Amini vd. (2010); Amini vd. (2013); Brown ve Barrett (2011); Holbrook, vd., (2013); Lewis (2012); Stevelink, Malcolm ve Fear (2015) tarafından yapılan birçok çalışma görme engelli bireylerin günlük yaşam becerilerini yerine getirmekte zorlandıklarını ve bu durumdan ötürü çeşitli sorunlarla karşılaştıklarını göstermektedir.
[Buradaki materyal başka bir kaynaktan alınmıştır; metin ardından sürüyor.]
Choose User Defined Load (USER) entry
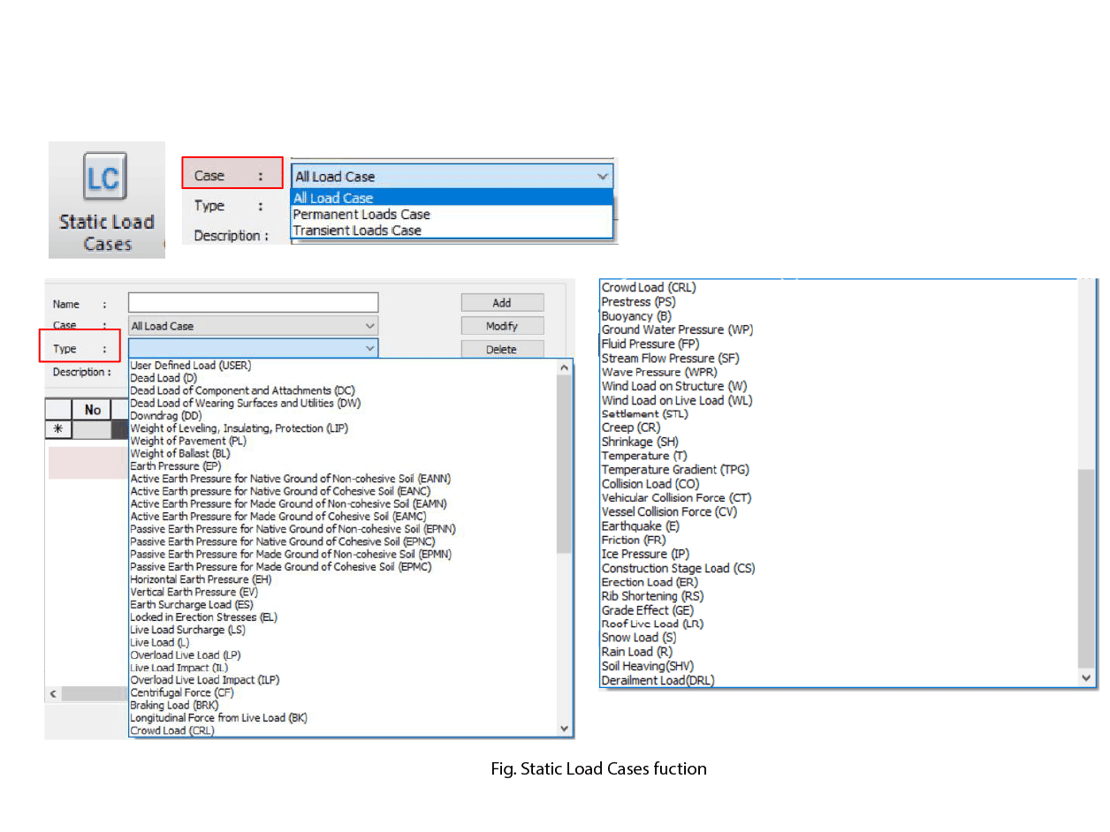This screenshot has width=1110, height=832. (x=190, y=365)
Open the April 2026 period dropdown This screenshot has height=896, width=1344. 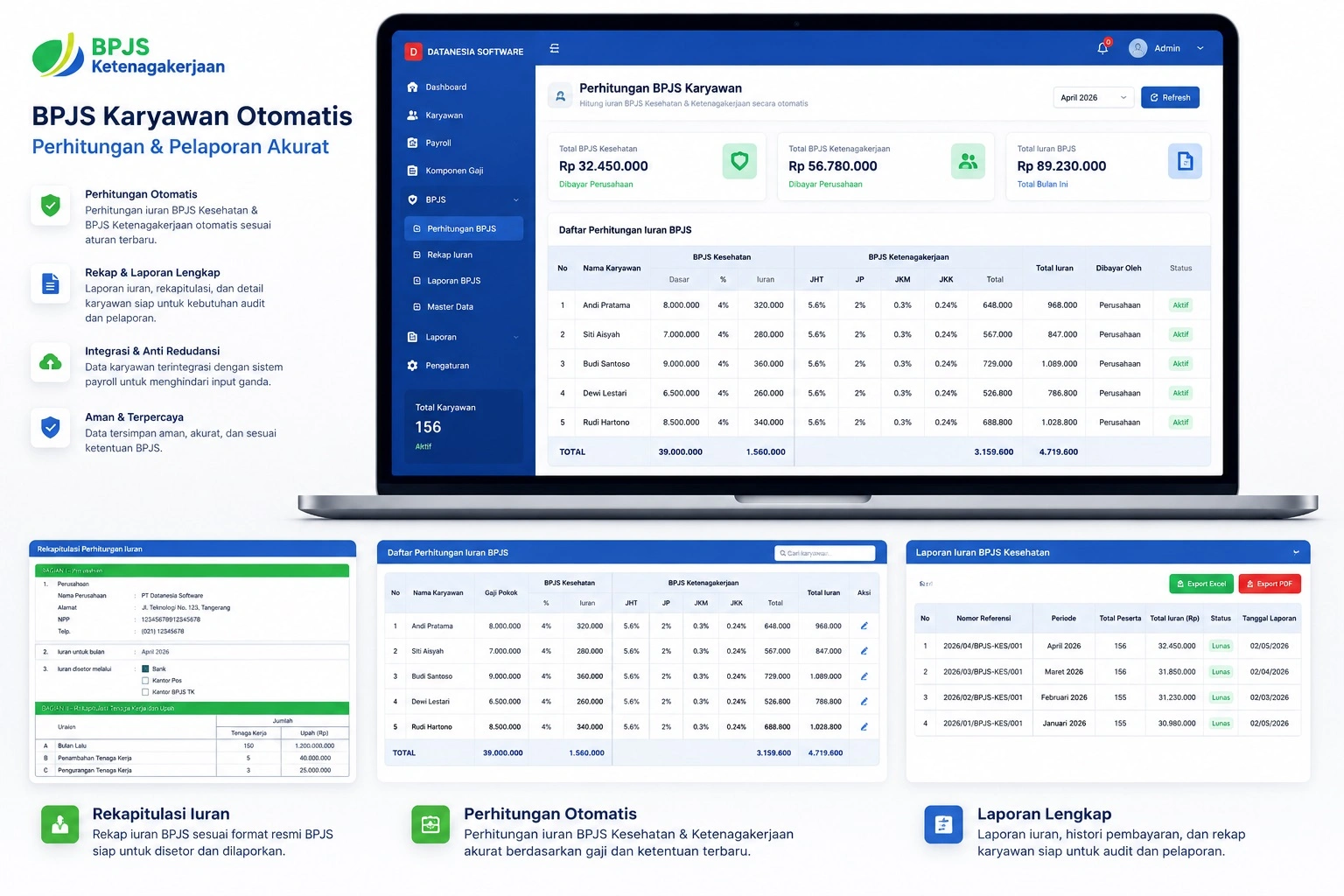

Görme engelli bireyler günlük yaşam becerilerini yerine getirirken gören insanlardan daha fazla yardıma ve uyarlamaya ihtiyaç duyarlar. Görme engelli bireylere beceri öğretimi gerçekleştirilirken uygun ve etkili bir öğretim yöntemi belirlenmelidir. Görme engelli bireylere verilen eğitimin temel amacı, bireyi toplum hayatına hazırlamak, günlük yaşamlarında kullanabilecekleri ve hayatlarını kolaylaştıracak olan işlevsel bilgi ve becerileri kazandırmaktır. Görme engelli bireylere öğretilen beceriler günlük yaşamda kullanabilecekleri ve hayatlarını devam ettirebilecekleri işlevsel beceriler olmalıdır (Amini, vd., 2013; Özak ve Avcıoğlu, 2007). Görme engelli bireylerle günlük yaşam becerilerinin öğretim gerçekleştirilirken her bireyin farklı gereksinimleri olduğundan, farklı gereksinimlerinin varlığını kabul edilerek, farklı öğretim yöntemlerinden ve farklı duyulara yönelik materyallerden yararlanılmalıdır (Öztürk, 2016). Görme engelli bireylerle bu beceriler çalışılırken uygun bir şekilde verilen fiziksel yardım ve sözel ipuçları bireylerin bu becerileri daha kolay öğrenmelerine yol açmaktadır. Görme engelli bireylerin hazır bulunuşluk düzeyleri dikkate alınarak uygulanacak bazı yöntemlerle, günlük yaşam becerilerini öğrenmeleri bu becerileri bağımsız bir şekilde yerine getirebilmeleri sağlanabilir (Çakmak, 2011a).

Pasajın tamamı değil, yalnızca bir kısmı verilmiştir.